Anna Oxygen
Issue #27
This is an Exercise (Kill Rock Stars)
By Andrea Benvenuto
Published: March 1st, 2006 | 12:00am
As the follow-up to her 2003 debut, All Your Faded Things, Anna Oxygen’s new album offers further ’80s-inspired electropop less concerned with trends of the day than its creator’s artistic vision. If you can get down with Oxygen’s seriously dramatic vocals (often compared to the crooning of British pop singer Alison Moyet), This is an Exercise is a 12-song dance party with only the rare misstep.

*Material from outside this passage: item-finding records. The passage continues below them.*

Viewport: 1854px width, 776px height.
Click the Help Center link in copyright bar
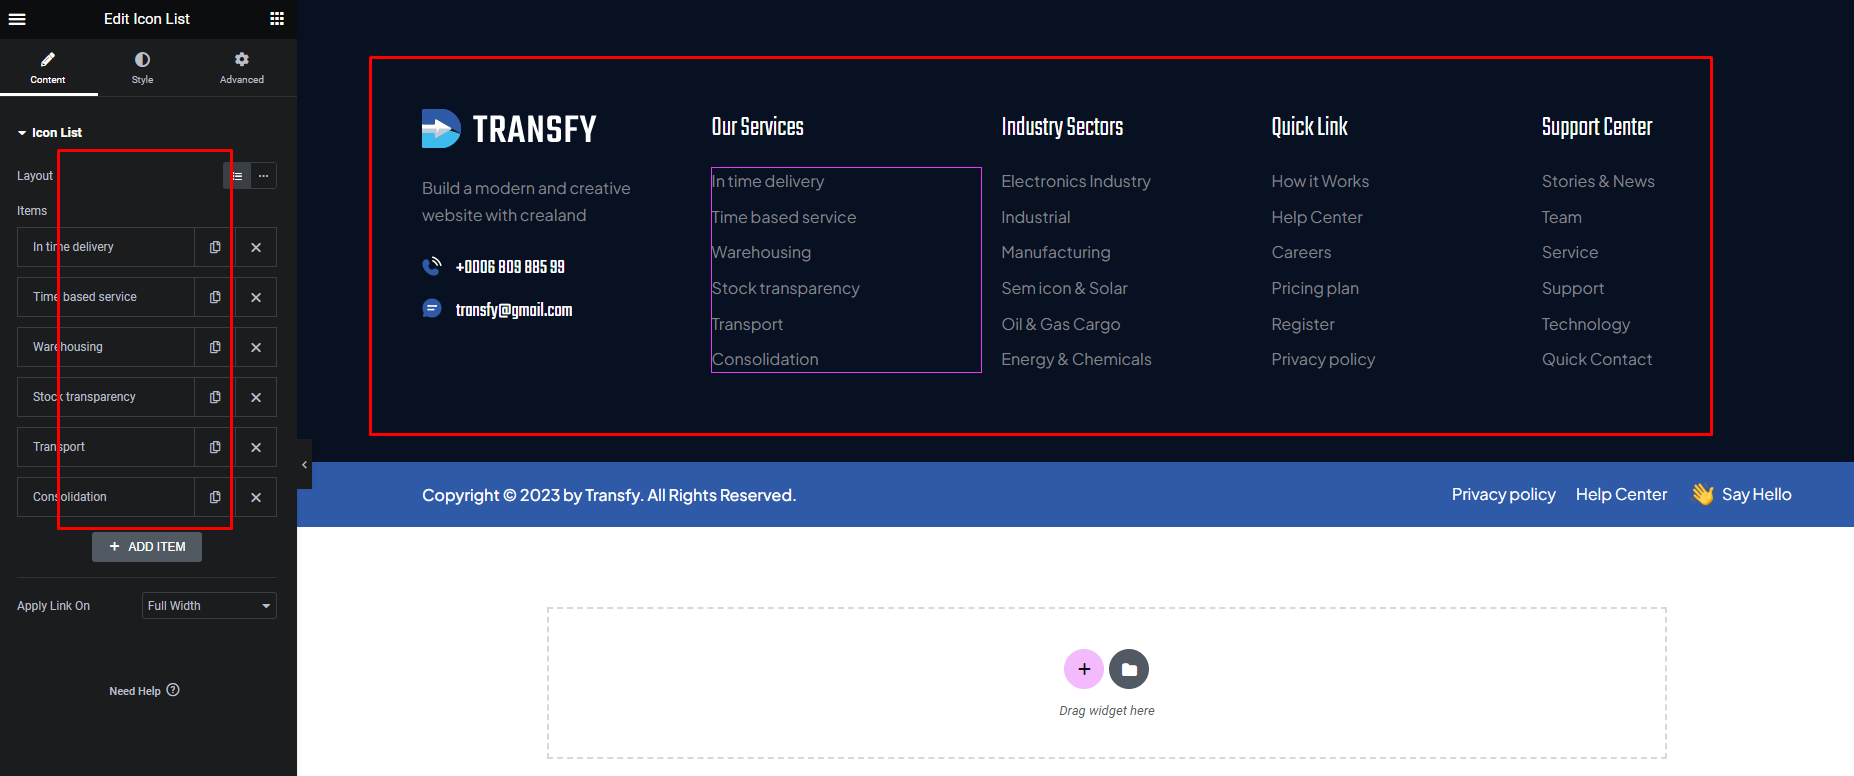[x=1621, y=494]
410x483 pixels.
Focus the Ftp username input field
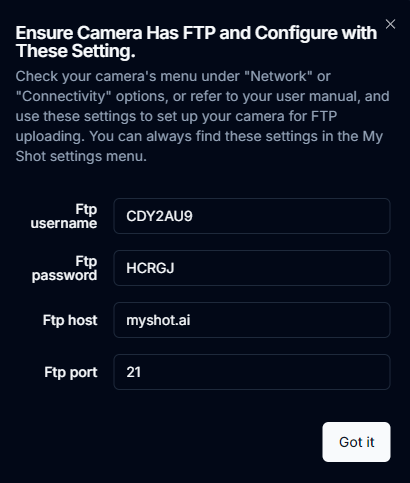coord(252,216)
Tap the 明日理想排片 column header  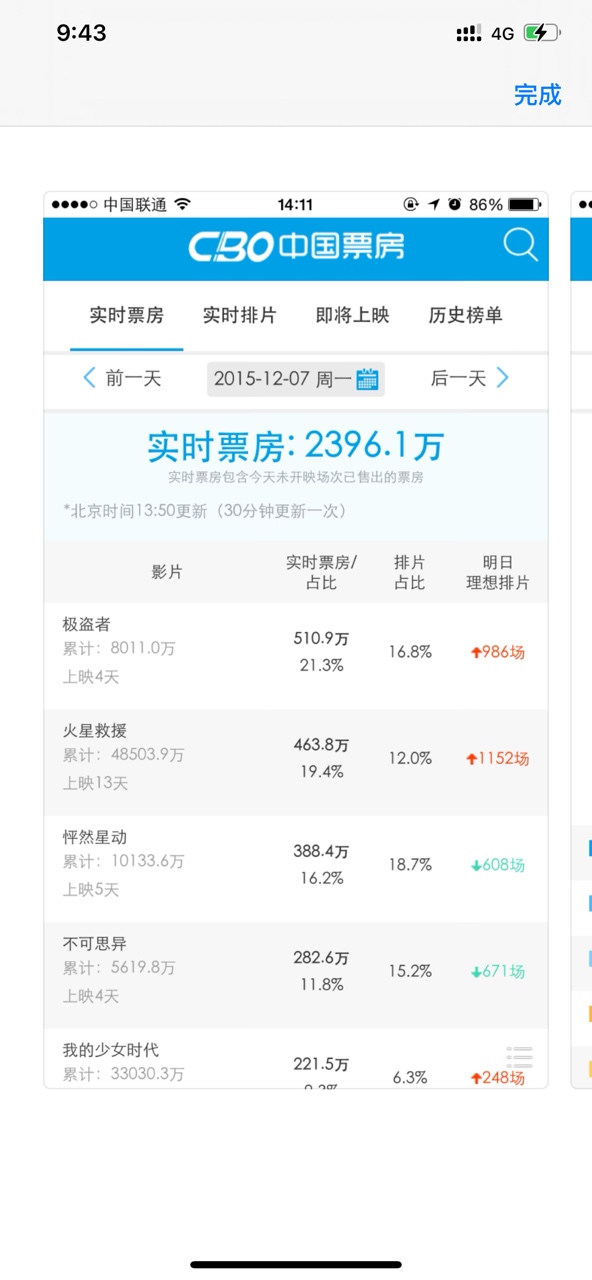(x=497, y=572)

Swelling strings and driving beats mark the stirring instrumental “March of Human,” and Oxygen’s fellow Pacific Northwesterner and Evergreen State College alumna Mirah provides guest vocals on “Dream. Dream. Dreams.” “Hypertension,” “Walk,” and “Psychic Rainbow” marry oddly intriguing themes with dark, throbbing soundscapes, while the haunting “Willow Song” (the only non-Oxygen-penned track) slows things down a bit toward the end of the album.
Amid such moments of ingenuity, This is an Exercise remains a work of strange beauty. The male-female dialogue of “Mechanical Fish” could be, depending on your point of view, either hilarious or hilariously ridiculous (lesson learned: “Real fish aren’t going to have any more perspective on themselves than mechanical fish, and that is just a fact”). Conversely, the robot voice on “This is…” provides an effective foil to Oxygen’s human vocals and may provoke an unexpected sing-along.
Like K Records newcomer Tender Forever, Oxygen has a talent for infusing synth-driven pop with a unique female personality. If doing so is an exercise, Anna Oxygen must be quite fit.